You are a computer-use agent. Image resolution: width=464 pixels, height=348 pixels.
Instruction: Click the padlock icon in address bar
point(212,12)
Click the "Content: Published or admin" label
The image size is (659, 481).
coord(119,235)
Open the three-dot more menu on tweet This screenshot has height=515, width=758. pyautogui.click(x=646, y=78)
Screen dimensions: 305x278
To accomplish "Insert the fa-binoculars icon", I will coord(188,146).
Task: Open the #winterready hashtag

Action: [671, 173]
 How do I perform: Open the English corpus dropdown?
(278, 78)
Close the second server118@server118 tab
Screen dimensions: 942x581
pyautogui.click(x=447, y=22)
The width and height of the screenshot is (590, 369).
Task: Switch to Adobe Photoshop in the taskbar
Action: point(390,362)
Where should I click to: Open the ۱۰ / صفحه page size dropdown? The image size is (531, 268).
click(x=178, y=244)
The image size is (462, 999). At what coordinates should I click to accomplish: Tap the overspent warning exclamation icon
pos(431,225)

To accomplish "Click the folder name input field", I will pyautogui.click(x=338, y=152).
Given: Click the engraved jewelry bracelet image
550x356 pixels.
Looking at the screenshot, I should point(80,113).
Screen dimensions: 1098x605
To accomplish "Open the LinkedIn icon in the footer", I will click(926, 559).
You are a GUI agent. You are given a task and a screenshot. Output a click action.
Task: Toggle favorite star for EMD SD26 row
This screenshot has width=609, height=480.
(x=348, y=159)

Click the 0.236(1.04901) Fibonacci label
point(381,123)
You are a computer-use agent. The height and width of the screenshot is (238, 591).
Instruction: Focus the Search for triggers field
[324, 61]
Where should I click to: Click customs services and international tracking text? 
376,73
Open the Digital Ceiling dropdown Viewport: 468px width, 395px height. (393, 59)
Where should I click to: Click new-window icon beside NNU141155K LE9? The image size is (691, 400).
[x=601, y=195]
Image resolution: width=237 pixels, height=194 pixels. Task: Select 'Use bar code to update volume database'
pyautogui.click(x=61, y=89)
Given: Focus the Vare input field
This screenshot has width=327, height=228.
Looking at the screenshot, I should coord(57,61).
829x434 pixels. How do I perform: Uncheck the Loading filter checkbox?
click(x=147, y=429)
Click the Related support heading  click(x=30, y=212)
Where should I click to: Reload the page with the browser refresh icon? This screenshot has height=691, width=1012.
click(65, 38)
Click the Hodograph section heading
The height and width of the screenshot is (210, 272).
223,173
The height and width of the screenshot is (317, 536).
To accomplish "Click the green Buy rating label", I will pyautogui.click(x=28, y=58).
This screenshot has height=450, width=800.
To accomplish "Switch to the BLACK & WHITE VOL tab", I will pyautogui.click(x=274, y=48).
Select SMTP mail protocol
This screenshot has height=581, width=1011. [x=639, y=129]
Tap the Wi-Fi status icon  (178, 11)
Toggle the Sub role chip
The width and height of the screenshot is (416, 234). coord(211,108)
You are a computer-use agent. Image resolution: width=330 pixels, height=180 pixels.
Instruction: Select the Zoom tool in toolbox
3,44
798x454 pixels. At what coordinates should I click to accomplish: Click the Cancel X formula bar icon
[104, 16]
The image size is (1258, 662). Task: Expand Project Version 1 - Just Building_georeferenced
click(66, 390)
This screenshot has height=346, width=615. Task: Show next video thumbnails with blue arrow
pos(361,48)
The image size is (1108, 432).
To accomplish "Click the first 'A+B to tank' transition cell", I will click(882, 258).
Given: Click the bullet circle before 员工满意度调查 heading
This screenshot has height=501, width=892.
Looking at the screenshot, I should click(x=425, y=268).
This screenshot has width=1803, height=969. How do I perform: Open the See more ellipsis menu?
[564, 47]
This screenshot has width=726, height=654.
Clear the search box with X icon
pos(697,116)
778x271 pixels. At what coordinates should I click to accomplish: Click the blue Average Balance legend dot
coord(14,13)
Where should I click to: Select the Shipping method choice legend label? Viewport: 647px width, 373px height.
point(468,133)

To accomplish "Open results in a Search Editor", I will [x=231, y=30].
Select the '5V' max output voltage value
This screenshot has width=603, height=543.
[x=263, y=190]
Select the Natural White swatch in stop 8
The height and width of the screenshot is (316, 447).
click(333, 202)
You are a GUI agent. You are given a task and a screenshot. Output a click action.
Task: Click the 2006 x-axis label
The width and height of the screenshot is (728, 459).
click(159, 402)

----

DESCRIPTION OF THE TASK
Each line above that contains the string "agent" should be copied.

REPLY
You are a computer-use agent. Image resolution: width=464 pixels, height=348 pixels.
You are a GUI agent. You are given a task and a screenshot. Output a click action.
You are a computer-use agent. The height and width of the screenshot is (238, 591).
You are a computer-use agent. Image resolution: width=330 pixels, height=180 pixels.
You are a GUI agent. You are given a task and a screenshot. Output a click action.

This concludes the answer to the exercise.